LLM Setup

Built-in Model

Cai ships with a built-in model (Ministral 3B) that downloads automatically on first launch (~2.15 GB). It runs locally via Metal GPU acceleration — no external server or configuration needed.

The built-in model handles all AI-powered actions out of the box: Summarize, Reply, Fix Grammar, Translate, Explain, and Ask AI.

Custom Models

You can also run your own GGUF models with the built-in provider. Drop any .gguf file into:

~/Library/Application Support/Cai/models/

Then select it from the model picker in Settings, or click the chip icon in the action view. Cai will restart the built-in server with your chosen model.

Using an External Provider

Want to use a different or larger model? Cai works with any OpenAI-compatible server — local or remote. Just switch the provider in settings.

Supported Providers

Provider	Default URL	Setup
LM Studio	`http://127.0.0.1:1234/v1`	Download → Load a model → Start server
Ollama	`http://127.0.0.1:11434/v1`	Install → `ollama pull llama3.2`
Jan AI	`http://127.0.0.1:1337/v1`	Download → Load a model → Start server
LocalAI	`http://127.0.0.1:8080/v1`	Setup guide
Open WebUI	`http://127.0.0.1:8080/v1`	Install → Enable OpenAI API
GPT4All	`http://127.0.0.1:4891/v1`	Download → Enable API server
OpenAI	`https://api.openai.com/v1`	Get API key → Enter in Cai settings
Google Gemini	`https://generativelanguage.googleapis.com/v1beta/openai`	Get API key → Enter in Cai settings
Mistral	`https://api.mistral.ai/v1`	Get API key → Enter in Cai settings
Custom	User-defined	Any OpenAI-compatible server (local or cloud)

How to Configure

Left-click the Cai menu bar icon (or click the Cai logo in the action window footer)
Select your Model Provider from the dropdown
If using Custom, enter your server’s full URL

That’s it — Cai will use your external LLM instead of the built-in model.

API Key (Optional)

If your server requires authentication (e.g., cloud providers), enter your API key in Cai’s settings.
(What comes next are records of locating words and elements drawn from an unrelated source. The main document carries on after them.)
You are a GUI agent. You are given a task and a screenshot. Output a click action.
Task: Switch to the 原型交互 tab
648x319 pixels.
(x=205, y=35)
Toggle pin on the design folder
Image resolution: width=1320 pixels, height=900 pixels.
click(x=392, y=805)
The key is stored locally on your Mac and sent only to the server you configure — never to Cai or any third party.

Recommended Models

Not sure which model to use? See our recommended models for tested suggestions based on your hardware and use case.

Verify Your Server

You can confirm your external LLM server is running by opening Terminal and running:

# LM Studio (default)
curl http://127.0.0.1:1234/v1/models

# Ollama
curl http://127.0.0.1:11434/v1/models

If you get a JSON response listing models, your server is ready.

Note: Cai uses the OpenAI-compatible /v1/chat/completions endpoint. Any server (local or cloud) that implements this API will work.